Right… those are some general questions I frequently get from people. Let’s move into some technicalities.
05. What’s the OS you use on your work rig?
Ubuntu! Yes it’s FOSS and super easy to setup all the dependencies which I need on it. (I did a complete walk through on my setup previously. Here’s it). Sometimes I use Windows too. But if it’s with docker and all, yes.. Ubuntu is the choice I’m going with.
06. What’s your preferred programming language to perform machine learning experiments?
I’m a Python guy! (Have used R a little)
07. Any frameworks/ libraries you use most in your experiments?
Since am more into deep learning and computer vision, I use PyTorch deep learning framework a lot. NumPy, Sci-kit learn, Pandas and all other ML related Python toolkits are in my toolbox always.
08. Machine learning is all about neural networks right?
No it’s not! This is one of the biggest myths! Artificial neural networks (ANNs) are only one family of algorithms which we can perform machine learning. There are plenty of other algorithms which are widely used in performing ML. Decision trees, Support Vector Machines, Naive Bayes are some popular ML algorithms which are not ANNs.
09. Why we need GPUs for training?
You need GPUs when you need to do parallel processing. The normal CPUs we have on our machines are typically having 4-5 cores and limited number of threads can be handled simultaneously. When it comes to a GPU, it’s having thousands of small cores which can handle thousands of computational threads in parallel. (For an example Nvidia 2080Ti is having 4352 CUDA cores in it). In Deep learning, we have to perform millions or calculations to train models. Running these workloads in GPUs is much faster and efficient.
10. When to use/ not to use Deep learning?
This is a tricky questions. Deep learning is always good in understanding the non-linear data. That’s why it’s performing really well in computer vision and natural language processing domains. If you have a such task, or your feature space is really large and having a massive amount of data, I’d suggest you to go with deep learning. If not sticking with traditional machine learning algorithms might be the best case.

**Job 1**
Swap "Viewport" for "Screen" in the records, covering everything from the start of the records down to the line containing "(x=729, y=189)", and give those lines again with all else unchanged, please.

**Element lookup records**
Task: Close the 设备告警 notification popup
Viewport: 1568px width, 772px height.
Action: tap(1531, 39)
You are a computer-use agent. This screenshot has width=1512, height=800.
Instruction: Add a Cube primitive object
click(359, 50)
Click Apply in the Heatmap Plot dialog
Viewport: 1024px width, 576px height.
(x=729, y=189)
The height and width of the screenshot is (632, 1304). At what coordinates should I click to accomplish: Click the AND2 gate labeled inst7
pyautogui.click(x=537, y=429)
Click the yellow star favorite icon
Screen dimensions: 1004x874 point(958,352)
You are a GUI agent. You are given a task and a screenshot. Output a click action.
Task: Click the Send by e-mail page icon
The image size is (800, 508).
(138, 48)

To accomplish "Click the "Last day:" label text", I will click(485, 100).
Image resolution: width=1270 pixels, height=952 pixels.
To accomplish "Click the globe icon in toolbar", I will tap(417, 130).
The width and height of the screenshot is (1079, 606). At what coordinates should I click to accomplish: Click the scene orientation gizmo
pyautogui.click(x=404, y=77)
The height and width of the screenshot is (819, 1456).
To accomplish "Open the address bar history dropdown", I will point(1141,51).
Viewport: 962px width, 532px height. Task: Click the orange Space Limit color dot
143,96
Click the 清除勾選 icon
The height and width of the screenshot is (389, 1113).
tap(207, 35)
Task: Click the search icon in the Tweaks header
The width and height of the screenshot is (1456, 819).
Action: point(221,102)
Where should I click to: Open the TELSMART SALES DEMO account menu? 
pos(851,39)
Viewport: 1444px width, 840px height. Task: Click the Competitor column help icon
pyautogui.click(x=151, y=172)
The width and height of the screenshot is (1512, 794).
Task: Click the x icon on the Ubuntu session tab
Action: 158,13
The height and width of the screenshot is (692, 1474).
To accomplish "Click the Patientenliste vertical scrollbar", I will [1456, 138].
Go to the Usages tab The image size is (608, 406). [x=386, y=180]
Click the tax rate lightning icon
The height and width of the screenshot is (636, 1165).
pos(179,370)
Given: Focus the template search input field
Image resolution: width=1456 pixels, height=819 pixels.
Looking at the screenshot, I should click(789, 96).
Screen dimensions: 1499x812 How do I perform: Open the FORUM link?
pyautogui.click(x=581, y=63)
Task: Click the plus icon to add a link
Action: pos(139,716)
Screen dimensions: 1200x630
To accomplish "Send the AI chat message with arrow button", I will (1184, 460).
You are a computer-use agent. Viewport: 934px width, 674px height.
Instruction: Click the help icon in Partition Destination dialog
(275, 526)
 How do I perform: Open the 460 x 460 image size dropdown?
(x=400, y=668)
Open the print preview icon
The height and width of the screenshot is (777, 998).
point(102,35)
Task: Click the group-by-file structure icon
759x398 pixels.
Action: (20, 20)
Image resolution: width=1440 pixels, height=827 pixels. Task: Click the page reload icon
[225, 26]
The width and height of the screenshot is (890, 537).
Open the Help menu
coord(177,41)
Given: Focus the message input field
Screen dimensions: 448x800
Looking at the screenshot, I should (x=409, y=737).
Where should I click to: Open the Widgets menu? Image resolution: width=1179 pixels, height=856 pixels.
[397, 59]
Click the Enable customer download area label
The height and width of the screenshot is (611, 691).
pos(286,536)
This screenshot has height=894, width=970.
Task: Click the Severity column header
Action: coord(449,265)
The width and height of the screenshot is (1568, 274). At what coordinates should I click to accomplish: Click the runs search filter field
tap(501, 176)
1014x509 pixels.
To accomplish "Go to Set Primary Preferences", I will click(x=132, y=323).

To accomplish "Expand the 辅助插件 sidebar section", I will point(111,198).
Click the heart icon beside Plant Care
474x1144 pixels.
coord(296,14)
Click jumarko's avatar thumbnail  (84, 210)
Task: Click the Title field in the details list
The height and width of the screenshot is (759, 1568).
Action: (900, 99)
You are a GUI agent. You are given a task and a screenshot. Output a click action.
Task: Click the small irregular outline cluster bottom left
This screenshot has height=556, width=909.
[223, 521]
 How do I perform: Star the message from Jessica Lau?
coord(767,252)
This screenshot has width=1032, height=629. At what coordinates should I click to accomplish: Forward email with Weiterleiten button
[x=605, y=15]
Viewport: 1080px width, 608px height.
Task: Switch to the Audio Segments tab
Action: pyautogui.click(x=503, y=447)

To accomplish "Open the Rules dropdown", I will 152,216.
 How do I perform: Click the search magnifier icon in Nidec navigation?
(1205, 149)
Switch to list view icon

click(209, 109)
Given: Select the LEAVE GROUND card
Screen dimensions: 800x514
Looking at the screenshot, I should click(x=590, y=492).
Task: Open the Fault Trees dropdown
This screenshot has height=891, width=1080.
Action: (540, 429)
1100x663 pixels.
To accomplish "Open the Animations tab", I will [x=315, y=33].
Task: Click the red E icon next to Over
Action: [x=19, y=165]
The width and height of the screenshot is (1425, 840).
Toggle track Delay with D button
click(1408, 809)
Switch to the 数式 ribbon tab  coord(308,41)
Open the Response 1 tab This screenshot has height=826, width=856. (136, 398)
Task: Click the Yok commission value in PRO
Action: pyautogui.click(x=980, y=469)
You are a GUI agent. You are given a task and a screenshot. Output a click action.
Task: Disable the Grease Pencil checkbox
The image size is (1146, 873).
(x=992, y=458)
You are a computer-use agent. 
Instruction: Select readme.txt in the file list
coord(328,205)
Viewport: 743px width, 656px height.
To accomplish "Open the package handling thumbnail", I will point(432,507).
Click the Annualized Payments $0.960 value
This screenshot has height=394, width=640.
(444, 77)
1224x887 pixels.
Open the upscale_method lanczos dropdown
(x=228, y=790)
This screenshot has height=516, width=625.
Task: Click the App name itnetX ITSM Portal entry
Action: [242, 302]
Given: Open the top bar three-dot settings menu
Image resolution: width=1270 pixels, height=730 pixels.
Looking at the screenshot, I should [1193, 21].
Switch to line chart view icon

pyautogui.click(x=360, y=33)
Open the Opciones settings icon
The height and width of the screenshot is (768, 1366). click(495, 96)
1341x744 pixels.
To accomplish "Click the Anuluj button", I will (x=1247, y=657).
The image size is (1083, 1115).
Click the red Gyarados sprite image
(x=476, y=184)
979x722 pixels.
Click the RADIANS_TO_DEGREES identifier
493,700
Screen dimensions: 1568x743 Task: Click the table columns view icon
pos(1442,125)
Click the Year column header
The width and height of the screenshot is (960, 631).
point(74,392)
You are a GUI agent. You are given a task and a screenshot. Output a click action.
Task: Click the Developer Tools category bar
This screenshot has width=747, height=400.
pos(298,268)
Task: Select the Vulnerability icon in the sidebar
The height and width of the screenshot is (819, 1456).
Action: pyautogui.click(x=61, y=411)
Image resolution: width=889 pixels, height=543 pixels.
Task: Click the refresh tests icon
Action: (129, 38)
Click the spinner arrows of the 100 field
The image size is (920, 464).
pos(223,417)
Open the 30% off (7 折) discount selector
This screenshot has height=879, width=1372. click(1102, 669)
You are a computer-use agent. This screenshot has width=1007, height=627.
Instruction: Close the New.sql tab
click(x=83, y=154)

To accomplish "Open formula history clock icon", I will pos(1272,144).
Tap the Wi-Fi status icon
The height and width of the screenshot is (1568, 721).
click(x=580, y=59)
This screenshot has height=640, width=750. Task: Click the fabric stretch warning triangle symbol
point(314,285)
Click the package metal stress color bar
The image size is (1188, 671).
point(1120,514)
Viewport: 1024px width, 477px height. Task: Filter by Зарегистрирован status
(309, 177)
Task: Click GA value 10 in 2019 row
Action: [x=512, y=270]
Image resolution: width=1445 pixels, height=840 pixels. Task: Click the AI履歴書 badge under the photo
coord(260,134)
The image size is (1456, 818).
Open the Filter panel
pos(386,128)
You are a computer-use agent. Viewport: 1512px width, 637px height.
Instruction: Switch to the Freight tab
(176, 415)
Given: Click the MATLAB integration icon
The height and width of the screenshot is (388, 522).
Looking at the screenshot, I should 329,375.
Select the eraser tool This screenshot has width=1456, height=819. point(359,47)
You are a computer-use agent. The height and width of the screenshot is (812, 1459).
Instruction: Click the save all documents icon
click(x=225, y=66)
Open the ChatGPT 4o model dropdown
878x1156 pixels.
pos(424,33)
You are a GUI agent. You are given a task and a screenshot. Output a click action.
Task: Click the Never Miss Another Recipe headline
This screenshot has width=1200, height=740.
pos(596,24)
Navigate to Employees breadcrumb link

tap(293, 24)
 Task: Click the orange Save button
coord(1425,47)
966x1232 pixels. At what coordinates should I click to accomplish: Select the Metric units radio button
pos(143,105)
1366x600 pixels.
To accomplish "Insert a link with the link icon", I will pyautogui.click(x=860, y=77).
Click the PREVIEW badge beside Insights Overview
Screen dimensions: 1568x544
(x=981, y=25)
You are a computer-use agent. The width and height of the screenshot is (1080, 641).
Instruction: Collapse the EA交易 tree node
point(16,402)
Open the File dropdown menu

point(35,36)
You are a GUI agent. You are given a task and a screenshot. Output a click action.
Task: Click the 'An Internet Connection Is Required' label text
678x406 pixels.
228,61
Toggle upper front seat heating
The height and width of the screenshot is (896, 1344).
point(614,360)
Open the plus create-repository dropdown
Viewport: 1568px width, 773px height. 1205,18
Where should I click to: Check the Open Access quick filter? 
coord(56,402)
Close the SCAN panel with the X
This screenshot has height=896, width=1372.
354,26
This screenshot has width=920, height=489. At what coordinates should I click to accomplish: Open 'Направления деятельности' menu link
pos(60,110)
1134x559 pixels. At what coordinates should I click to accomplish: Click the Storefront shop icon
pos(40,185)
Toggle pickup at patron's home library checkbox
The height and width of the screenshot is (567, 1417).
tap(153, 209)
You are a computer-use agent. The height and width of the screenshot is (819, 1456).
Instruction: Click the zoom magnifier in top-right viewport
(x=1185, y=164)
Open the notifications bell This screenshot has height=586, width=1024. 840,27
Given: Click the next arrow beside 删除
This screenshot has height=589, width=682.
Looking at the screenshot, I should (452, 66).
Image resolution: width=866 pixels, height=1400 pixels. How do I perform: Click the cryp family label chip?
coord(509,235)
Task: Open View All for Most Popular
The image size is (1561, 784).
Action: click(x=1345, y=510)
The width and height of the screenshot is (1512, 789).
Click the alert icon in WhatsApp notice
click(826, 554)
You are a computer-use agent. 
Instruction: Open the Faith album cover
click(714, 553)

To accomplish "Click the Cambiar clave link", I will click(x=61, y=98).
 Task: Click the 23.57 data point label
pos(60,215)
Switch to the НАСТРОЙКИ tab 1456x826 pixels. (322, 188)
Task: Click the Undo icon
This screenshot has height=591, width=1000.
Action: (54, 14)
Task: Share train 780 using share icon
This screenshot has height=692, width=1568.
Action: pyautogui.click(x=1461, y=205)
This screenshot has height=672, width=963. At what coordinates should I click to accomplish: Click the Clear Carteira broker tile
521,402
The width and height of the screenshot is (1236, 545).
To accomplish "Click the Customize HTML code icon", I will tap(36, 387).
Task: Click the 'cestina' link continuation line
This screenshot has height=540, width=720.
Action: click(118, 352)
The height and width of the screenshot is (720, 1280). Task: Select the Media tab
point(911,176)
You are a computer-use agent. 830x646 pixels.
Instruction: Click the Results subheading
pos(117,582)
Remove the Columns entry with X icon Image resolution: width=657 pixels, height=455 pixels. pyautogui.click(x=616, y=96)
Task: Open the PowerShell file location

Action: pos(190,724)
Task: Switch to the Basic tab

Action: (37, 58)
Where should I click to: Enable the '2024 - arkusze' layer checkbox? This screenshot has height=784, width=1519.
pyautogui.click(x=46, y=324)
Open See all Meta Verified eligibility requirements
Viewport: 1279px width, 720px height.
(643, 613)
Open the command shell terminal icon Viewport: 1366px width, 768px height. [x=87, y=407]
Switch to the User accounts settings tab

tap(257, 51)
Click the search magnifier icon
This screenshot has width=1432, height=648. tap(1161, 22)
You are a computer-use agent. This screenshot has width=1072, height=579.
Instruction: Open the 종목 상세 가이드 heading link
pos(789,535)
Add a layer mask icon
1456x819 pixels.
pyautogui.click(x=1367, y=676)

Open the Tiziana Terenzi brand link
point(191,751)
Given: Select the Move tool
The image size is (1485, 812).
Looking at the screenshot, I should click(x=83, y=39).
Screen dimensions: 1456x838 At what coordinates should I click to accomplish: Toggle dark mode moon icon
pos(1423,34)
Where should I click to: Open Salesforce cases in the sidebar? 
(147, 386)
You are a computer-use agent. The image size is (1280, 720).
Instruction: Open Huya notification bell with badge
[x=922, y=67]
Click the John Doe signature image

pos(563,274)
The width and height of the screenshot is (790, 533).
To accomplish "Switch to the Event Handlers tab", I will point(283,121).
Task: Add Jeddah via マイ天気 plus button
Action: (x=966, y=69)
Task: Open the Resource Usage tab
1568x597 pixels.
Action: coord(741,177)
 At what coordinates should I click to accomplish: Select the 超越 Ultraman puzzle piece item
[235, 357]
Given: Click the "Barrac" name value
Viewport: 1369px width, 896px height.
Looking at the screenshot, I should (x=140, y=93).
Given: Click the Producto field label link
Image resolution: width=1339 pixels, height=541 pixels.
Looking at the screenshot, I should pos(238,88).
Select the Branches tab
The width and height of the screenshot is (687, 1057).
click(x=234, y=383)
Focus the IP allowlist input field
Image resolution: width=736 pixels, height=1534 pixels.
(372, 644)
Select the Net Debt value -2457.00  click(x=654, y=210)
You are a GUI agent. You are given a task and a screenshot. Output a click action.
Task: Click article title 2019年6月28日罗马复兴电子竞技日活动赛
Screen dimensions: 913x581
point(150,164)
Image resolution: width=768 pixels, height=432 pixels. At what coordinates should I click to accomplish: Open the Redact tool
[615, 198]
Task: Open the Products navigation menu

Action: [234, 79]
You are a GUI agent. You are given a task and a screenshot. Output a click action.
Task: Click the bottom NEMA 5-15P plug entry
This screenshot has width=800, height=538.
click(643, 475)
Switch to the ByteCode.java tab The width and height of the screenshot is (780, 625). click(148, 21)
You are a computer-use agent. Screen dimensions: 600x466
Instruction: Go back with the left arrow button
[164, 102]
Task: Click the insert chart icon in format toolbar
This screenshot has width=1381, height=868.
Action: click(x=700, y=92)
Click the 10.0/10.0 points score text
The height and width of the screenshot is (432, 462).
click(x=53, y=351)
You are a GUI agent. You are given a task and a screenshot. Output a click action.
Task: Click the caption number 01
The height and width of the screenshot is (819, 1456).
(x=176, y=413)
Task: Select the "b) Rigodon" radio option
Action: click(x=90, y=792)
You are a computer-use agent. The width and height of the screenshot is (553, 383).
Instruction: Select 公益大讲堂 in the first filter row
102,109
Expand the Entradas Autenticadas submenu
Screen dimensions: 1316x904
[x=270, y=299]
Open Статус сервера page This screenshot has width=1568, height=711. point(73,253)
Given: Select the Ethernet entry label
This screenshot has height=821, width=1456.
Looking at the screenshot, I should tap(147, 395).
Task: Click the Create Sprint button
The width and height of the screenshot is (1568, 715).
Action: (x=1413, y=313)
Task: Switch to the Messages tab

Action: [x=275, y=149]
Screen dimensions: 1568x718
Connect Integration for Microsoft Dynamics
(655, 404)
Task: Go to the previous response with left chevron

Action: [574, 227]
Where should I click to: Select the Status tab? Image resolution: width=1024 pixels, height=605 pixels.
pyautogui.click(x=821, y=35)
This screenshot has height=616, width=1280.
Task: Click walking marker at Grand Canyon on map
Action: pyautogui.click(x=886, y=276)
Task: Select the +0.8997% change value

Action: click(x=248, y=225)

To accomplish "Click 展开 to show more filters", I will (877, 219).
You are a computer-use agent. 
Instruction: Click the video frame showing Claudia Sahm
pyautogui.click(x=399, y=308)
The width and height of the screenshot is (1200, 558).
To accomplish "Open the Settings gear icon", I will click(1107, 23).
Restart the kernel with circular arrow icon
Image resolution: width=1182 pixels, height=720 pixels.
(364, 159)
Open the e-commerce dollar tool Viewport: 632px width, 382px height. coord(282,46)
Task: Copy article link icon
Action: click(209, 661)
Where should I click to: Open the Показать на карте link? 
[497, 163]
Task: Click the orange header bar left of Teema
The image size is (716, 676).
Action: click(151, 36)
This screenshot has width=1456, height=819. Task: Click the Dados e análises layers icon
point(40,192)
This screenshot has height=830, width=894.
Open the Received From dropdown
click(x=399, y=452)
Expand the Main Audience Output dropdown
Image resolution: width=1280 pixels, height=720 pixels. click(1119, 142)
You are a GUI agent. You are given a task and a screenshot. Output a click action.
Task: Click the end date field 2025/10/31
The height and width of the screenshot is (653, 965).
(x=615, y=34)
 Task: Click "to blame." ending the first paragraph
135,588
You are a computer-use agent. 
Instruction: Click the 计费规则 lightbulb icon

**Job 2**
Transcribe the whole machine learning FAQ word for word.

**Full response 1**
Task: Close the 设备告警 notification popup
Screen: 1568px width, 772px height.
Action: tap(1531, 39)
You are a computer-use agent. This screenshot has width=1512, height=800.
Instruction: Add a Cube primitive object
click(359, 50)
Click Apply in the Heatmap Plot dialog
Screen: 1024px width, 576px height.
(x=729, y=189)

**Full response 2**
Right… those are some general questions I frequently get from people. Let’s move into some technicalities.
05. What’s the OS you use on your work rig?
Ubuntu! Yes it’s FOSS and super easy to setup all the dependencies which I need on it. (I did a complete walk through on my setup previously. Here’s it). Sometimes I use Windows too. But if it’s with docker and all, yes.. Ubuntu is the choice I’m going with.
06. What’s your preferred programming language to perform machine learning experiments?
I’m a Python guy! (Have used R a little)
07. Any frameworks/ libraries you use most in your experiments?
Since am more into deep learning and computer vision, I use PyTorch deep learning framework a lot. NumPy, Sci-kit learn, Pandas and all other ML related Python toolkits are in my toolbox always.
08. Machine learning is all about neural networks right?
No it’s not! This is one of the biggest myths! Artificial neural networks (ANNs) are only one family of algorithms which we can perform machine learning. There are plenty of other algorithms which are widely used in performing ML. Decision trees, Support Vector Machines, Naive Bayes are some popular ML algorithms which are not ANNs.
09. Why we need GPUs for training?
You need GPUs when you need to do parallel processing. The normal CPUs we have on our machines are typically having 4-5 cores and limited number of threads can be handled simultaneously. When it comes to a GPU, it’s having thousands of small cores which can handle thousands of computational threads in parallel. (For an example Nvidia 2080Ti is having 4352 CUDA cores in it). In Deep learning, we have to perform millions or calculations to train models. Running these workloads in GPUs is much faster and efficient.
10. When to use/ not to use Deep learning?
This is a tricky questions. Deep learning is always good in understanding the non-linear data. That’s why it’s performing really well in computer vision and natural language processing domains. If you have a such task, or your feature space is really large and having a massive amount of data, I’d suggest you to go with deep learning. If not sticking with traditional machine learning algorithms might be the best case.